## Task description
Would you repeat exactly the part of the listing below that runs from the line containing "Instruction: Click the Keyword Cloud icon" down to the line containing "Given: Click the S3 bucket node", inclusive, and nothing else?

## Information supplied
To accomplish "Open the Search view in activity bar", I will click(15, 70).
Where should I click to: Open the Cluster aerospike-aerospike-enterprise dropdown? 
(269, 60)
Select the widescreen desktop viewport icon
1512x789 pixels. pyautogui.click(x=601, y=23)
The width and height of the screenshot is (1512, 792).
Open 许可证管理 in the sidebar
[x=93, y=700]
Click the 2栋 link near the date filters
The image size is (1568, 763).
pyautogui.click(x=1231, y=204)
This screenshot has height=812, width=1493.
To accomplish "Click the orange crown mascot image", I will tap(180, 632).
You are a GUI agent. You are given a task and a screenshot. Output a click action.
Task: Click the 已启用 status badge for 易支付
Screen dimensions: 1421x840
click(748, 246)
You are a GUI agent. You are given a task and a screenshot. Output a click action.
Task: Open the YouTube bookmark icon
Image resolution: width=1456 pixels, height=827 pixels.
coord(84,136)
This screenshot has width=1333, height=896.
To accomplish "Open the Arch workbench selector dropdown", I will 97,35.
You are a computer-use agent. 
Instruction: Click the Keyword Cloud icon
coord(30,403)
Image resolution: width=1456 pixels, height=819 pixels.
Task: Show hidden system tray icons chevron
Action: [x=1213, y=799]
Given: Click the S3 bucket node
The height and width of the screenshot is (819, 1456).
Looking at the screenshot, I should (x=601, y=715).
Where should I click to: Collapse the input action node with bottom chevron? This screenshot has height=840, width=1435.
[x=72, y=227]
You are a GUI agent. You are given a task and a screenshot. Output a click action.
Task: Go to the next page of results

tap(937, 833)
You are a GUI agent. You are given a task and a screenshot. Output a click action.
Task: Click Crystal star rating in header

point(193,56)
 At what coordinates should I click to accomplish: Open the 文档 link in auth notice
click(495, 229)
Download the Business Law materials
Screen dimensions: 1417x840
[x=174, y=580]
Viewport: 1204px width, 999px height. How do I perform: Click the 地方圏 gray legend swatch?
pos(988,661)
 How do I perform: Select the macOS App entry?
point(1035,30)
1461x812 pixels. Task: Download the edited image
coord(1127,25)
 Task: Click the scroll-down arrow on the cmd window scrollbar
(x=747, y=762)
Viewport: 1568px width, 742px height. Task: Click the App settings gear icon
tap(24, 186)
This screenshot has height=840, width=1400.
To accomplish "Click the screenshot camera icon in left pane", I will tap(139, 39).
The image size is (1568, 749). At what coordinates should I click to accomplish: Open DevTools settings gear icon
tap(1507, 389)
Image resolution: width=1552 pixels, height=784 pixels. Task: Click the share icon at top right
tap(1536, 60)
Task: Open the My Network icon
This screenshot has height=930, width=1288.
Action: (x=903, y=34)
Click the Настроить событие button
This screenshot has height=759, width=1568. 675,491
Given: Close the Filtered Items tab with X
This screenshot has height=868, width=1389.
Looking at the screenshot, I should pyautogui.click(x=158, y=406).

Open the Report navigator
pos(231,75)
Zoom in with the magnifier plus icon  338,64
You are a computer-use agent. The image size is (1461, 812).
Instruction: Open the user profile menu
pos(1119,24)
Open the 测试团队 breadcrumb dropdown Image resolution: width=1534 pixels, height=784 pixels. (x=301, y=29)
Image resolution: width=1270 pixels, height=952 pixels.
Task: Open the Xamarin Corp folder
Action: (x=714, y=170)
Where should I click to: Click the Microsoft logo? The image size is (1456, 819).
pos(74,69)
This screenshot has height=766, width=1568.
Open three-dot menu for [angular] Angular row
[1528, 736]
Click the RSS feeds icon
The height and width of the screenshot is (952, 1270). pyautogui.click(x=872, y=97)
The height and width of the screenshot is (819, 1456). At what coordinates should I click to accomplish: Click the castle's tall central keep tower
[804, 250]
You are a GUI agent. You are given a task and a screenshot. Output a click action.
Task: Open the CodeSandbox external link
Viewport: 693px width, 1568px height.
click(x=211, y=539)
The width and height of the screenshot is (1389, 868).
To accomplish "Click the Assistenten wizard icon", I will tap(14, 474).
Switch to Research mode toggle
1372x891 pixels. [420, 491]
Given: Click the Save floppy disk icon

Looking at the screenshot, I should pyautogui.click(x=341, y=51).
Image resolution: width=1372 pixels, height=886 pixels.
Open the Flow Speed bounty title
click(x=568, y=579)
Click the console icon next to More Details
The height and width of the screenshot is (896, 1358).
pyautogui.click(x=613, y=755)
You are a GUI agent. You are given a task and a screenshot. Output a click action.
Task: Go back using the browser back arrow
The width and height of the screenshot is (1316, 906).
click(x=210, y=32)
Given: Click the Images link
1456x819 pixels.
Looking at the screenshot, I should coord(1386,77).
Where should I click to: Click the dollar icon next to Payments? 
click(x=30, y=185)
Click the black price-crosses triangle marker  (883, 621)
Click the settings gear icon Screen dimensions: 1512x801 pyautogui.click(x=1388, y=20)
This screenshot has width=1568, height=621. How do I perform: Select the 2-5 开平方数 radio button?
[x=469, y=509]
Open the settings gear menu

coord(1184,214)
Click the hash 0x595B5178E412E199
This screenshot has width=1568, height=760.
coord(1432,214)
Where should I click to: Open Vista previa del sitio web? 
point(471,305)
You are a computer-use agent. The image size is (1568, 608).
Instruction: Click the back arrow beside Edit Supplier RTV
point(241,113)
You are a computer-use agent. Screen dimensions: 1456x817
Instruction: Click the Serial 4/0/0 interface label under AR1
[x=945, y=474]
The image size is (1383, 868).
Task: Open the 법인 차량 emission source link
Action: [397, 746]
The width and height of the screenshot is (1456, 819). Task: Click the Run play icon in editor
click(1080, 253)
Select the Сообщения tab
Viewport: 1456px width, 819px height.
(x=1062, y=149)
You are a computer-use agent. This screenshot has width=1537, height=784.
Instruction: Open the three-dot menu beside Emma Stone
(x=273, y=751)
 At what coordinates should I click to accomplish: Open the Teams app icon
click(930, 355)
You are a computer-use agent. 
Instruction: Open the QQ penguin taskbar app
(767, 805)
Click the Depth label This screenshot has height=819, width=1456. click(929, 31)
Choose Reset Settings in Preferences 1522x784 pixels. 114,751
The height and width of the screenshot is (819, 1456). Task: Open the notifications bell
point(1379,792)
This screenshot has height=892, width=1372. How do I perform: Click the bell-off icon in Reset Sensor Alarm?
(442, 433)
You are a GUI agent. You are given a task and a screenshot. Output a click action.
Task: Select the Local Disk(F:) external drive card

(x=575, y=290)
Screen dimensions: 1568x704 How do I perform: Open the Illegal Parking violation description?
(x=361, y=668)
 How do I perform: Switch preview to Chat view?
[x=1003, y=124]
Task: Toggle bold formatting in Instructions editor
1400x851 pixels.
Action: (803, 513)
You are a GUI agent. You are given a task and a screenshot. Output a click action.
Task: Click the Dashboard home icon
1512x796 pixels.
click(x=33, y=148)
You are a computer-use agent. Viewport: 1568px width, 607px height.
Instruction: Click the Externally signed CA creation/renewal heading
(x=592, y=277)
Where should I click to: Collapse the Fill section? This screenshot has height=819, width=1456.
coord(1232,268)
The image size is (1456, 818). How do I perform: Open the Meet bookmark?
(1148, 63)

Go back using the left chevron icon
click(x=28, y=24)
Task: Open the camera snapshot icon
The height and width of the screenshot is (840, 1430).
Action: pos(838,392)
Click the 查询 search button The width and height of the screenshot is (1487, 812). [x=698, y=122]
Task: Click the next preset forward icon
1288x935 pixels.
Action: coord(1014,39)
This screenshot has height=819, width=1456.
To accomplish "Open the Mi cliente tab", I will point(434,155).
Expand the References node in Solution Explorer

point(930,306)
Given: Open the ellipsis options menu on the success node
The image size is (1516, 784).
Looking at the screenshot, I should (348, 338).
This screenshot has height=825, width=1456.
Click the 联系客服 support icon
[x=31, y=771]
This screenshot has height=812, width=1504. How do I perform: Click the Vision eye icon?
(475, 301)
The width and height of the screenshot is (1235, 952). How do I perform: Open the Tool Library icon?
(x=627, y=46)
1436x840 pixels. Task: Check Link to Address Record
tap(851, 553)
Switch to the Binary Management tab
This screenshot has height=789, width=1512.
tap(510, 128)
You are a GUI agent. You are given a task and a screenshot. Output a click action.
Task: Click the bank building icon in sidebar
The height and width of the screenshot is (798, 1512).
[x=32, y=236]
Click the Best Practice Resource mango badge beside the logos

## Result of the exercise
Instruction: Click the Keyword Cloud icon
coord(30,403)
Image resolution: width=1456 pixels, height=819 pixels.
Task: Show hidden system tray icons chevron
Action: [x=1213, y=799]
Given: Click the S3 bucket node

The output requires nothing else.